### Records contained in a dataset
=== Section Start ===

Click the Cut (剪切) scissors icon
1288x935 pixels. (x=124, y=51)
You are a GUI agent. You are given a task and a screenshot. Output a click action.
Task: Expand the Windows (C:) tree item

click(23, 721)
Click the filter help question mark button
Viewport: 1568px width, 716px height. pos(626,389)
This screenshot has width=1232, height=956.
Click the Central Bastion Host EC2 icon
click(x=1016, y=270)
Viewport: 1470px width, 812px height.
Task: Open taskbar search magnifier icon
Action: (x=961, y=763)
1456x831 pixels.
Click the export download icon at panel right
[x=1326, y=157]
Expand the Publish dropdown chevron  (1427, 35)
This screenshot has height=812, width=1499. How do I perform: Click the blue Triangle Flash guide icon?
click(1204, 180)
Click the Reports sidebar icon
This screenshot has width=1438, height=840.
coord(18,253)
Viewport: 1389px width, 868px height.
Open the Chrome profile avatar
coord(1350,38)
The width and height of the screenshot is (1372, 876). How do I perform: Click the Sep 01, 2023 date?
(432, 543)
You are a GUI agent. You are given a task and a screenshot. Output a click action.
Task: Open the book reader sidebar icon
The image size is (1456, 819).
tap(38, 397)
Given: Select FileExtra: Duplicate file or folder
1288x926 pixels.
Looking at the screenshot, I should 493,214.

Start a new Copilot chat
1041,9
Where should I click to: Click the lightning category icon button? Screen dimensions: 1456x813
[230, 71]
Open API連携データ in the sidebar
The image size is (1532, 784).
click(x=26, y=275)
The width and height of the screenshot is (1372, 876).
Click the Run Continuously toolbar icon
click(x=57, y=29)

=== Section End ===

### Task item
In full and without error, transcribe each of the entries.

### Expected answer
Click the Cut (剪切) scissors icon
1288x935 pixels. (x=124, y=51)
You are a GUI agent. You are given a task and a screenshot. Output a click action.
Task: Expand the Windows (C:) tree item

click(23, 721)
Click the filter help question mark button
Viewport: 1568px width, 716px height. pos(626,389)
This screenshot has width=1232, height=956.
Click the Central Bastion Host EC2 icon
click(x=1016, y=270)
Viewport: 1470px width, 812px height.
Task: Open taskbar search magnifier icon
Action: (x=961, y=763)
1456x831 pixels.
Click the export download icon at panel right
[x=1326, y=157]
Expand the Publish dropdown chevron  (1427, 35)
This screenshot has height=812, width=1499. How do I perform: Click the blue Triangle Flash guide icon?
click(1204, 180)
Click the Reports sidebar icon
This screenshot has width=1438, height=840.
coord(18,253)
Viewport: 1389px width, 868px height.
Open the Chrome profile avatar
coord(1350,38)
The width and height of the screenshot is (1372, 876). How do I perform: Click the Sep 01, 2023 date?
(432, 543)
You are a GUI agent. You are given a task and a screenshot. Output a click action.
Task: Open the book reader sidebar icon
The image size is (1456, 819).
tap(38, 397)
Given: Select FileExtra: Duplicate file or folder
1288x926 pixels.
Looking at the screenshot, I should 493,214.

Start a new Copilot chat
1041,9
Where should I click to: Click the lightning category icon button? Screen dimensions: 1456x813
[230, 71]
Open API連携データ in the sidebar
The image size is (1532, 784).
click(x=26, y=275)
The width and height of the screenshot is (1372, 876).
Click the Run Continuously toolbar icon
click(x=57, y=29)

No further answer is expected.